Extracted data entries
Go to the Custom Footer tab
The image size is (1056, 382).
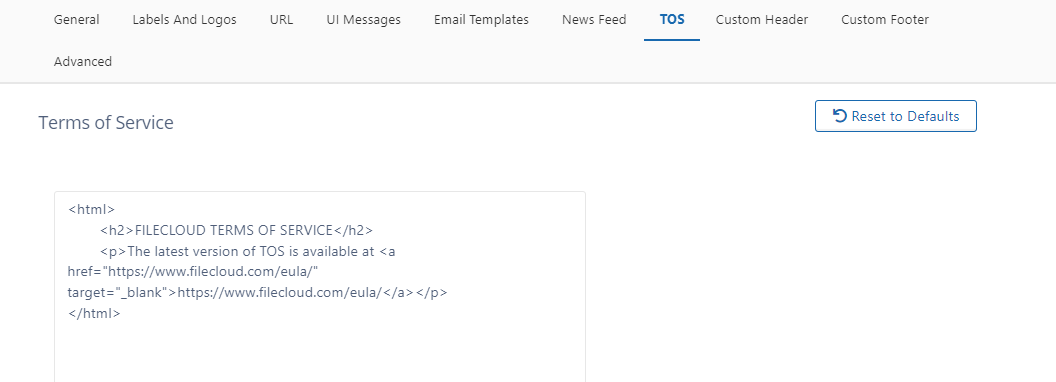(x=885, y=20)
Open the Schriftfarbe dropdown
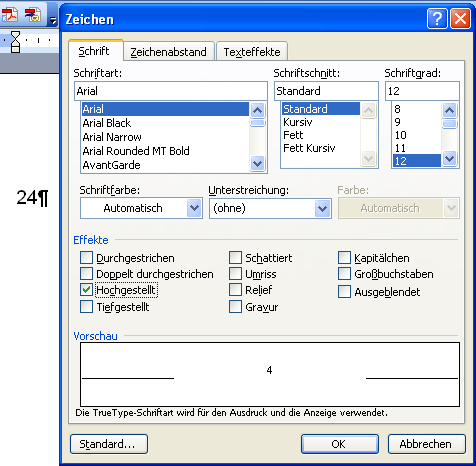The image size is (476, 466). tap(141, 208)
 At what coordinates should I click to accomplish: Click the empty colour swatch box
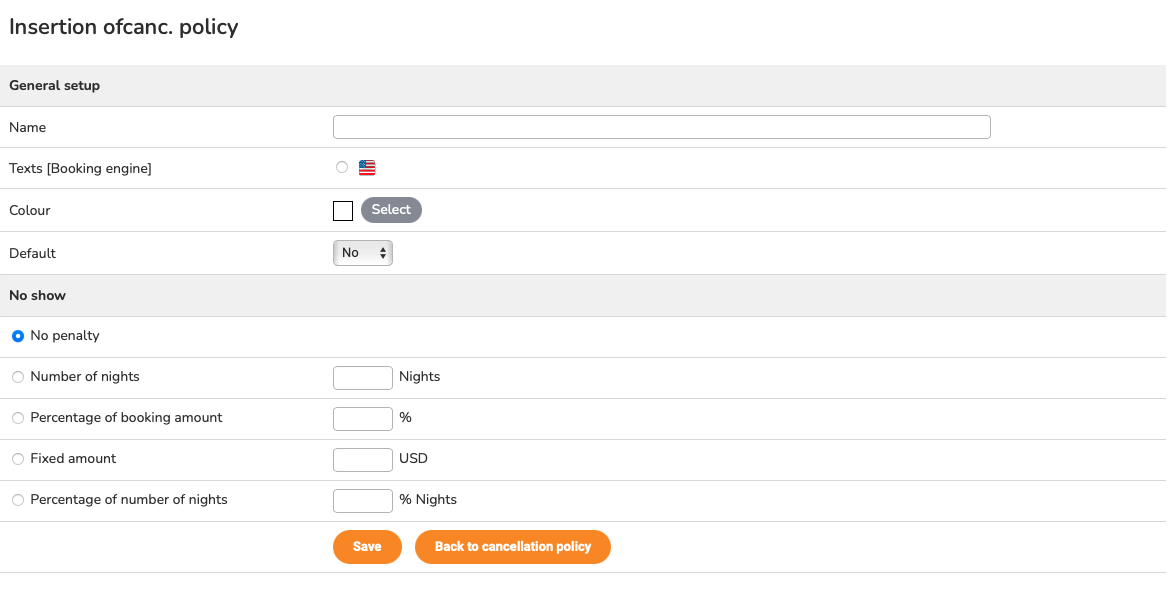[343, 211]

● **ACTION ITEM**: The copy must start at the line containing "At what coordinates" and end at the last line of the records, matching each line exactly and holding no pictures.

● **EXERCISE SOLUTION**:
 At what coordinates should I click to accomplish: Click the empty colour swatch box
[343, 211]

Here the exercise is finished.